Die Devise "Wir schaffen das alleine" war falsch. So lautet der Tenor der Untersuchungen von IAEA-Experten, die nach Japan gereist waren, um die Folgen der Fukushima-Katastrophe zu untersuchen.

Flutwelle (Foto: AP)
Das Erdbeben vom 11. März löste erst einen Tsunami, dann eine Atomkatastrophe ausBild: AP

Das Land hätte nach dem schweren Erdbeben, dem Tsunami und dem anschließenden Atomunfall auf ein von der IAEA vorgesehenes Übereinkommen für Hilfsleistungen zurückgreifen müssen, heißt es in einem Bericht der Behörde. Dieser soll am Montag (20.06.2011) auf einer Konferenz zur Atomsicherheit in Wien vorgestellt werden. Das Übereinkommen regelt im Fall eines Atomunfalls die Zusammenarbeit zwischen Der IAEA und verschiedenen Ländern hinsichtlich Hilfsmaßnahmen, Sicherheit und Kommunikation.

Japan habe das Übereinkommen nie angewendet, kritisiert die IAEA in dem Bericht. Die Behörde kritisierte auch, dass Japan von der IAEA empfohlene mehrstufige Sicherheitsmaßnahmen zum Schutz von Atomkraftwerken vor Bedrohungen von außen nicht richtig umgesetzt habe. Diese Empfehlungen sind für die IAEA-Mitgliedstaaten allerdings nicht bindend.

Anti-Tsunami-Maßnahmen nicht richtig umgesetzt

Dem Bericht zufolge wurden nach einer Überprüfung der direkt an der Küste errichteten Anlage 2002 mehrere Maßnahmen ergriffen, um sie besser gegen eine Flutwelle zu schützen. Die Schritte seien jedoch nicht weitreichend genug gewesen. Zudem seien diese Maßnahmen nie von der Aufsichtsbehörde überprüft und genehmigt worden, schreiben die Experten. Sie kritisieren auch Versäumnisse bei der Bewältigung der Kernschmelze in drei Reaktoren im AKW Fukushima, die sich in der Folge von Beben und Tsunami am 11. März ereignet hat.

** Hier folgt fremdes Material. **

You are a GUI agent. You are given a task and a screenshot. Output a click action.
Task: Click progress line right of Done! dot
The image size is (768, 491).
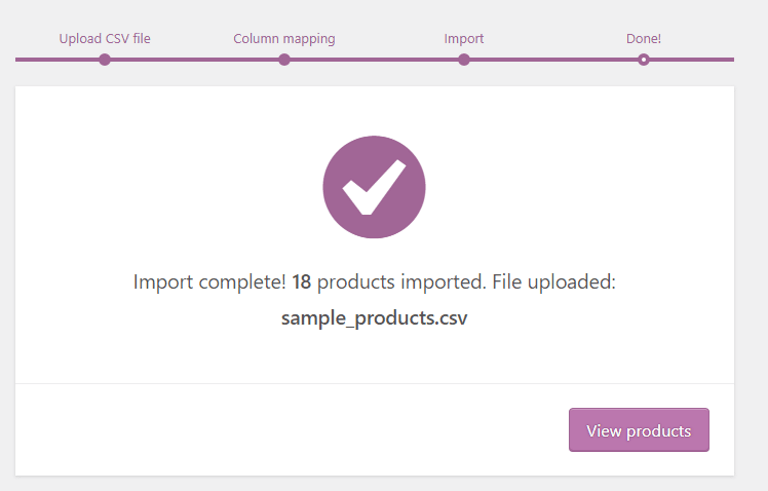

Die Mitarbeiter der Atomanlage hätten in der Krise hervorragende Arbeit geleistet. Die Vorgaben zur Bewältigung eines solchen Unfalls seien jedoch nicht ausreichend gewesen.

100 Tage nach der Katastrophe

Am 100. Tag nach dem Erdbeben und Tsunami haben die Menschen in Japan der Opfer gedacht. An vielen Orten entlang der Pazifikküste nahmen tausende Hinterbliebene am Samstag an buddhistischen Gedenkzeremonien teil. Mehr als 15.400 Leichen wurden bisher geborgen, über 7700 Menschen gelten weiter als vermisst.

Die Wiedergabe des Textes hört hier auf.